Viaggio culturale tra leggenda, storia e mito.

Esistono nel mondo almeno una trentina di lingue per dire la stessa cosa, per rifersi al personaggio più pubblicizzato delle feste natalizie: Babbo Natale.
In Canada lo chiamano Kris Kringle, in Finlandia è Joulupukki, in Germania diventa Weinachtenmann, qualunque sia l’idioma adoperato per definirlo ci si riferisce sempre a colui che porta i doni a tutti i bambini (buoni) del mondo e in una sola notte.

Secondo l’antica leggenda cristiana, che ha affascinato pagani e cristiani nel Medioevo, San Nicola (da cui deriva la contrazione del famoso Santa Claus) vescovo della città di Myra, elargiva omaggi viaggiando sul dorso di una capra o, secondo altre versioni, su un asino. Da qui, il passaggio alla slitta trainata dalle renne è chiaro.

Il culto si diffuse in epoca medievale e si susseguirono una serie di avvenimenti che hanno come protagonisti i bambini che vengono aiutati dal santo.
Una leggenda merita di essere ricordata, in quanto è annoverata tra i miracoli del santo: tre bambini vengono uccisi da un macellaio, vengono tagliati a pezzi e messi in salamoia. Sette anni dopo san Nicola li rintraccia, li riporta in vita e li consegna ai suoi parenti. I fanciulli, oramai uomini, non hanno però memoria dell’accaduto, credevano di aver dormito per lungo tempo.

§ §

## Elenco dei compiti:
1: Nel brano su Babbo Natale, dopo quanti anni san Nicola rintraccia i tre bambini uccisi dal macellaio?
2: Trascrivi dal brano su Babbo Natale il tratto che va da "Il culto si" fino a "aiutati dal santo.".
Il materiale che segue è separato dal brano.

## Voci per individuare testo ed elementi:

§ §

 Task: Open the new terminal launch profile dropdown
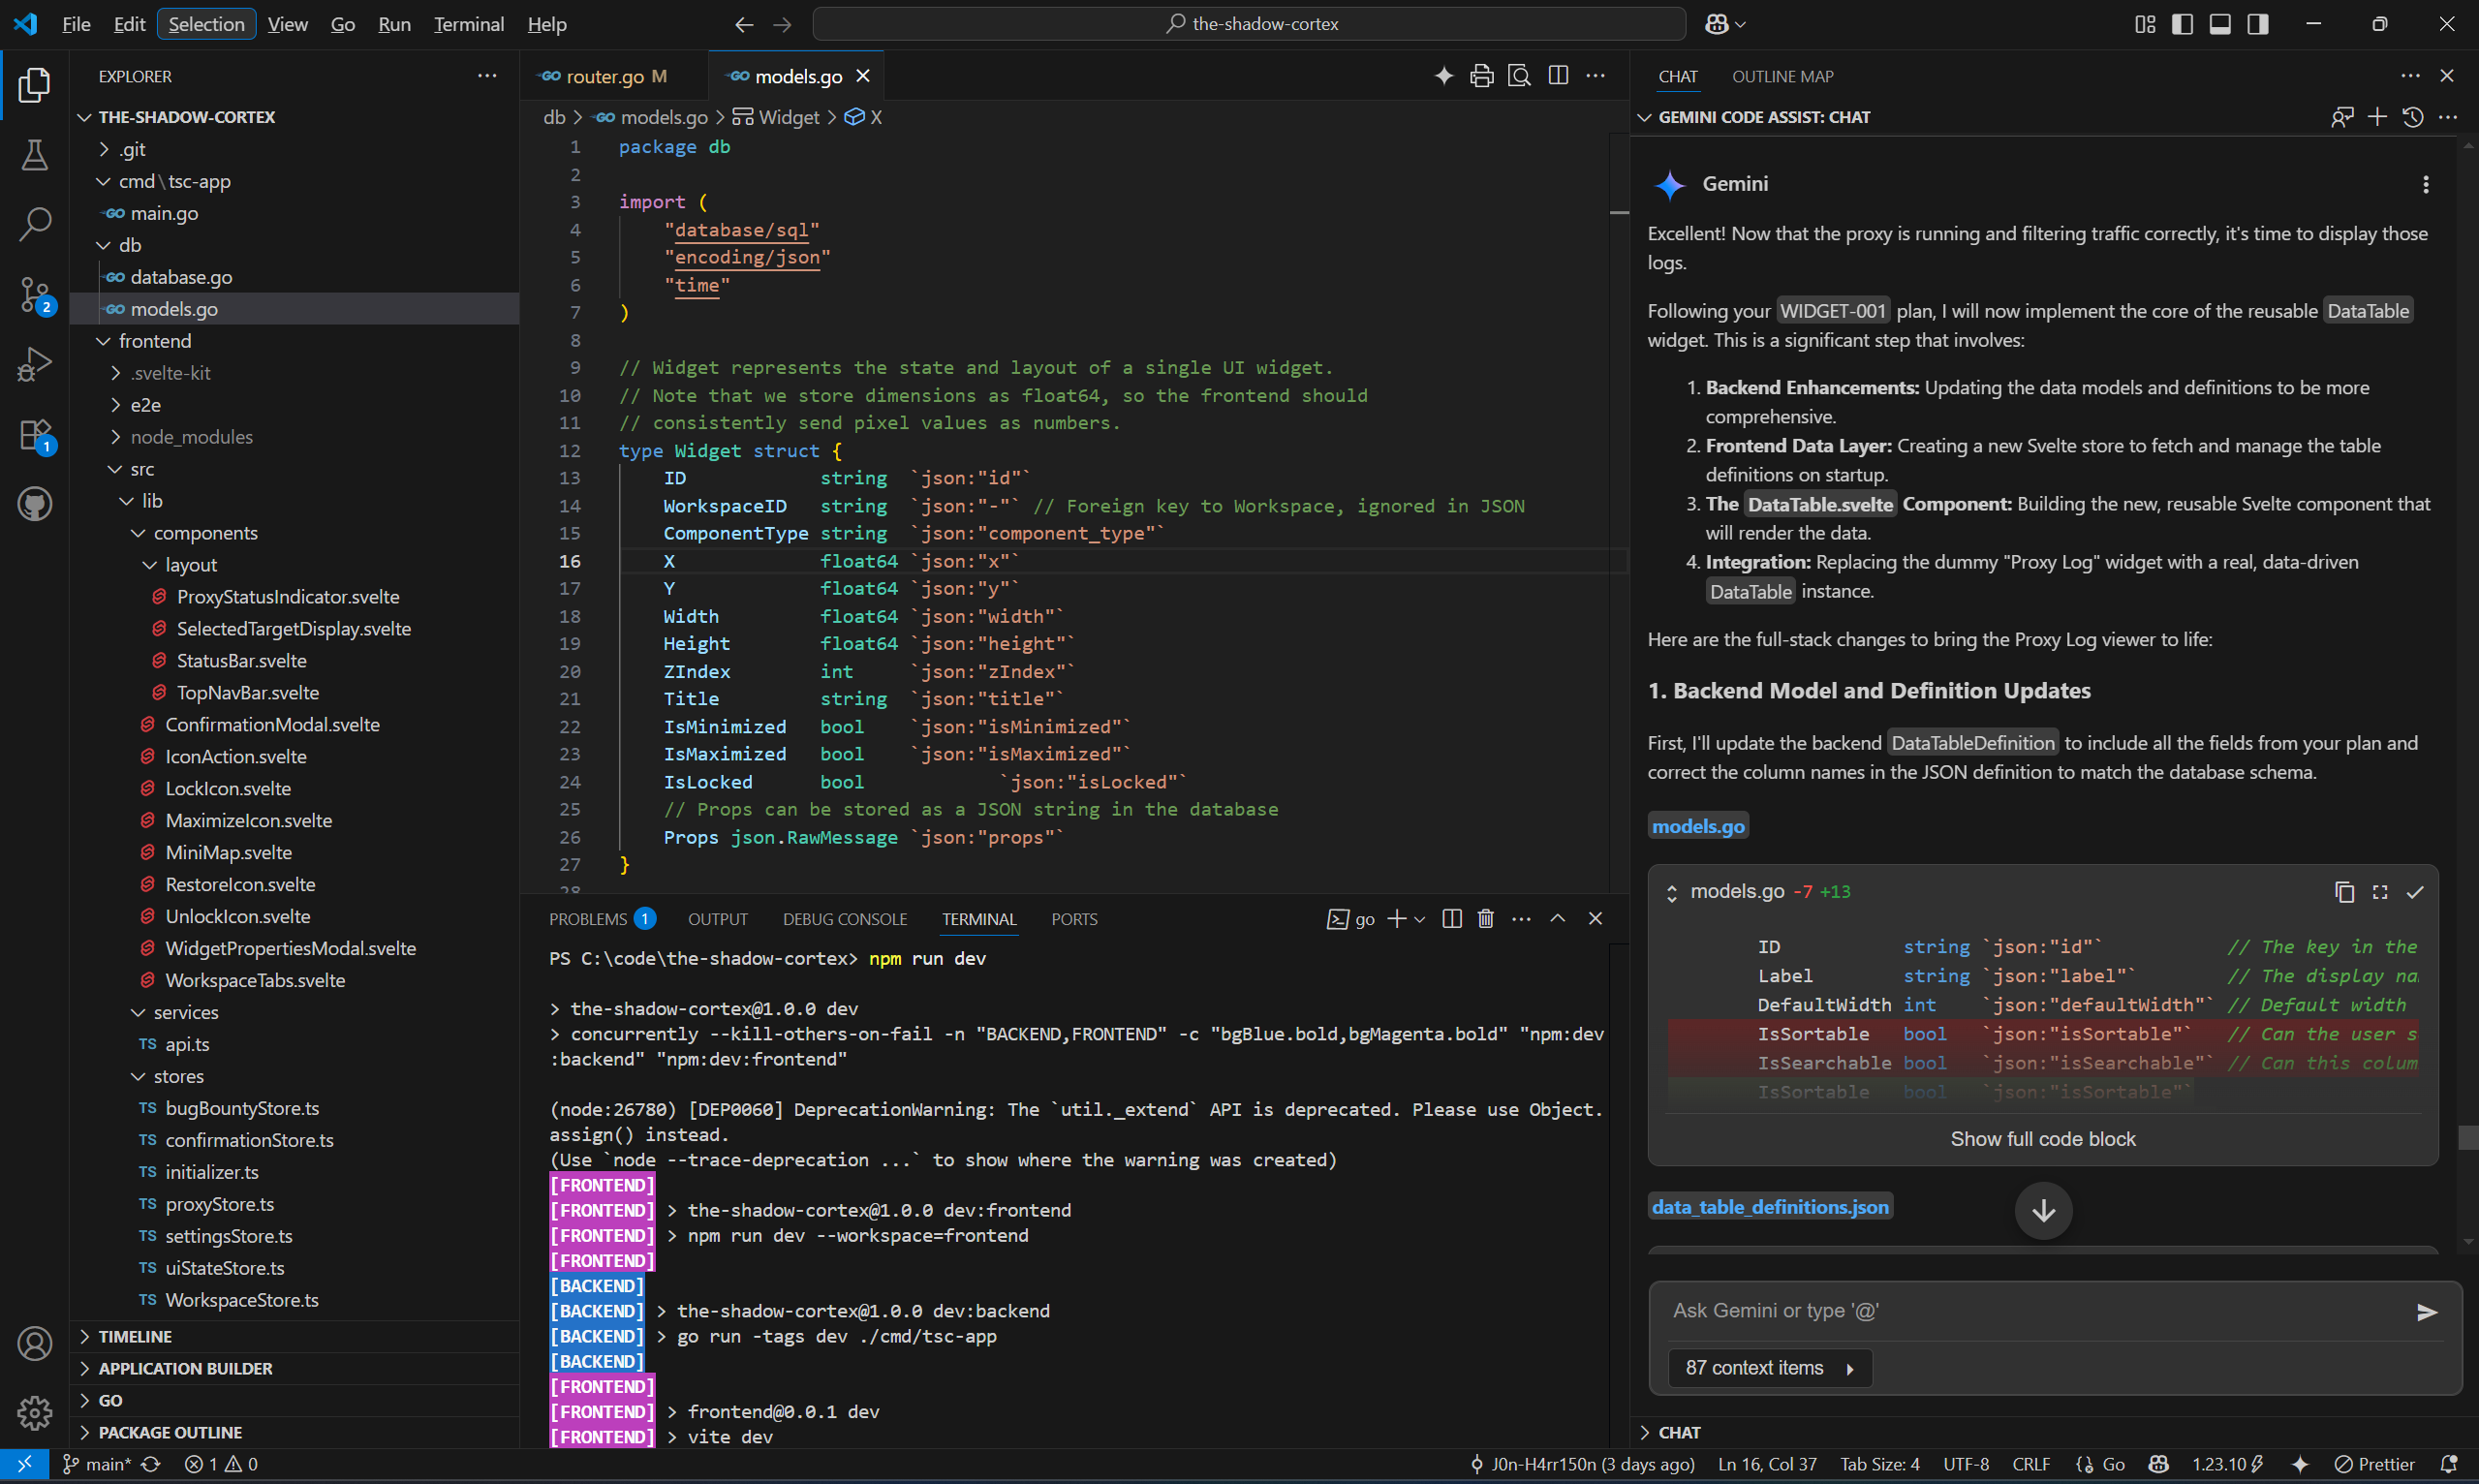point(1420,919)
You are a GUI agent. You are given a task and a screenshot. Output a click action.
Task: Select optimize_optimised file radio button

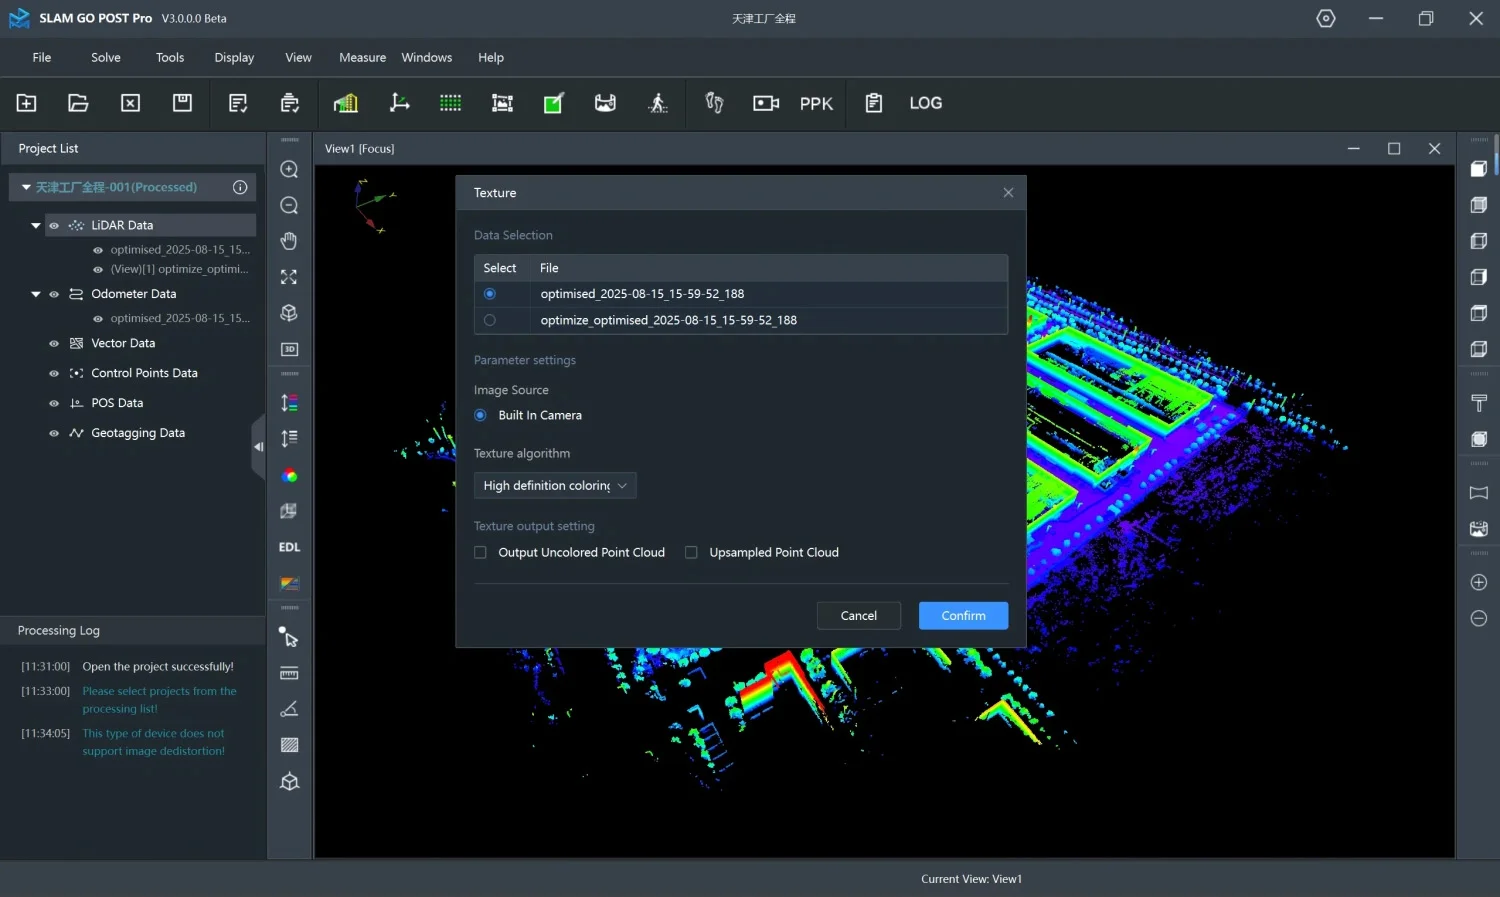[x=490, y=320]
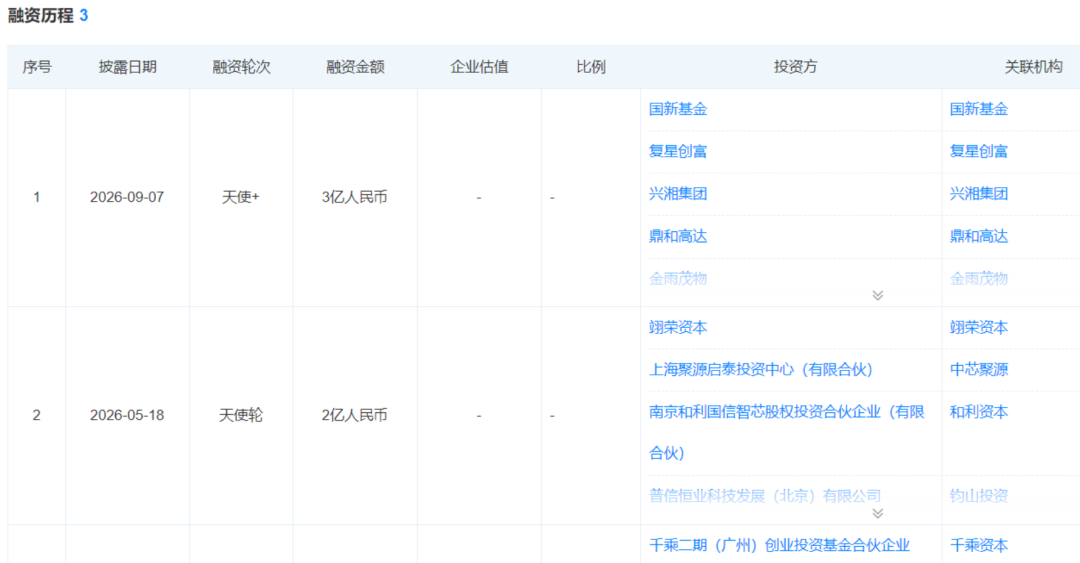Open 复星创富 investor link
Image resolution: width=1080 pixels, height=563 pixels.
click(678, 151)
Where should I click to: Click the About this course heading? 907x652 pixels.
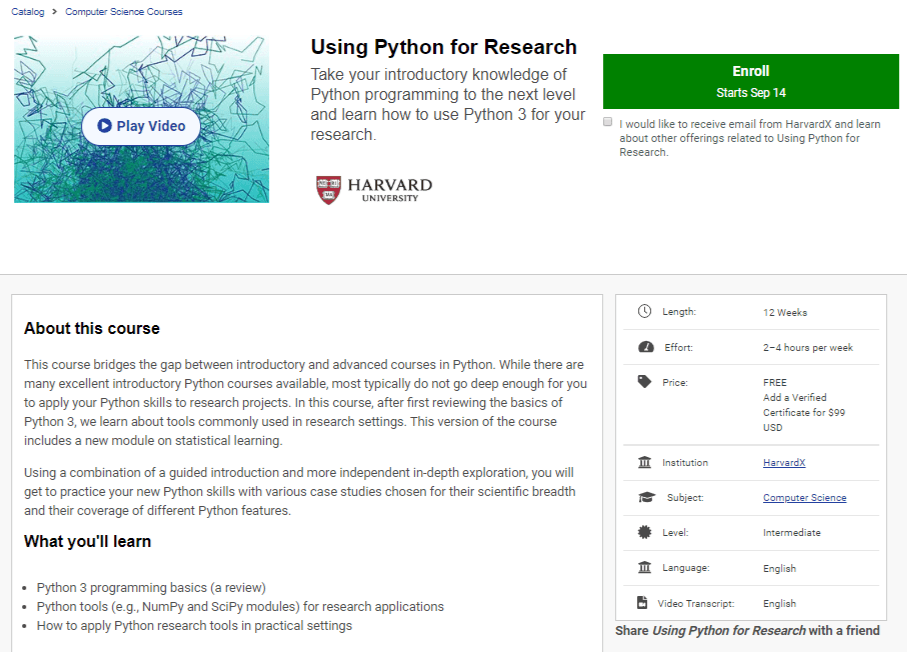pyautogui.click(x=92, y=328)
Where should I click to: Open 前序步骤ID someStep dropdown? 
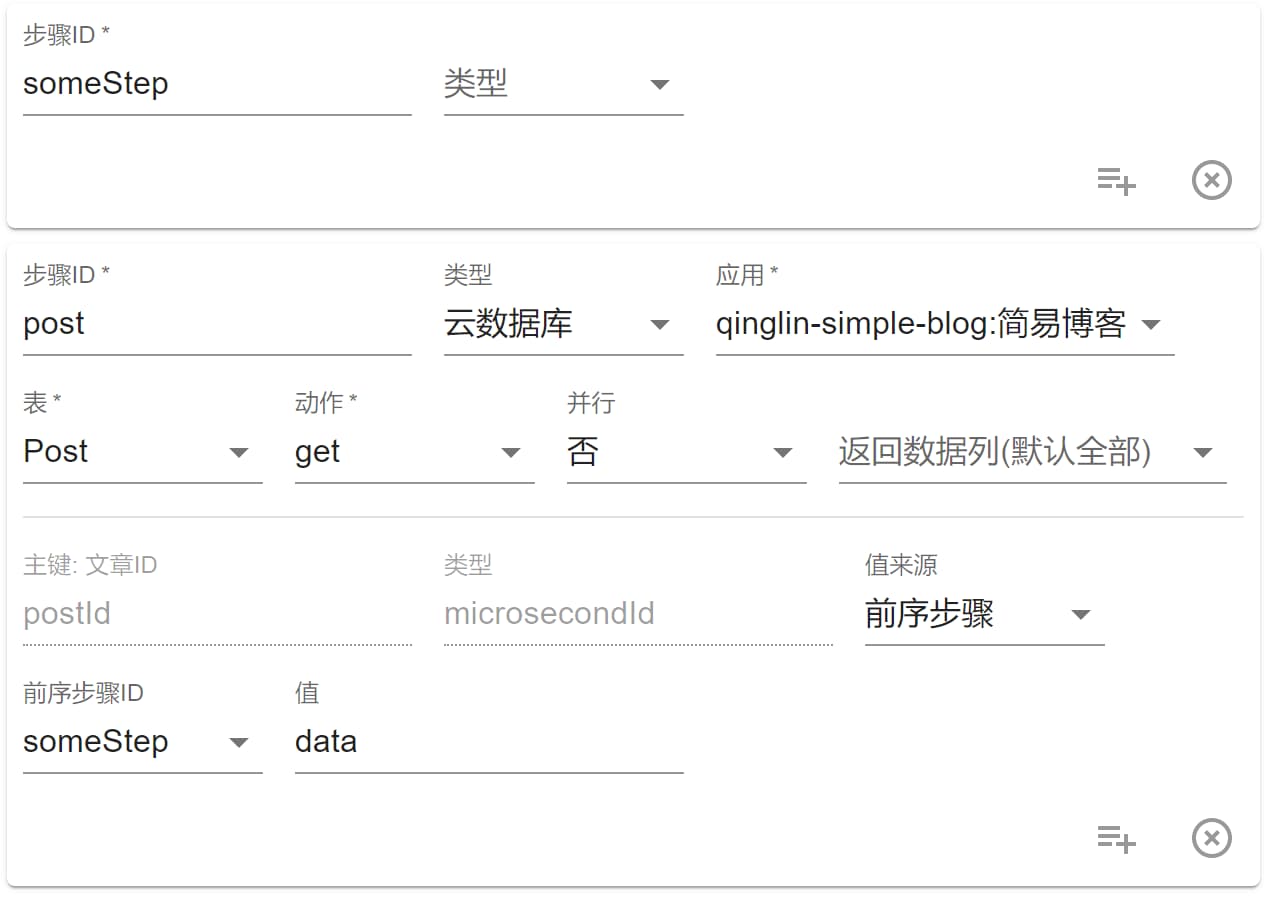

§ §

## Risposte ai compiti:
1: Dopo sette anni.

2:
Il culto si diffuse in epoca medievale e si susseguirono una serie di avvenimenti che hanno come protagonisti i bambini che vengono aiutati dal santo.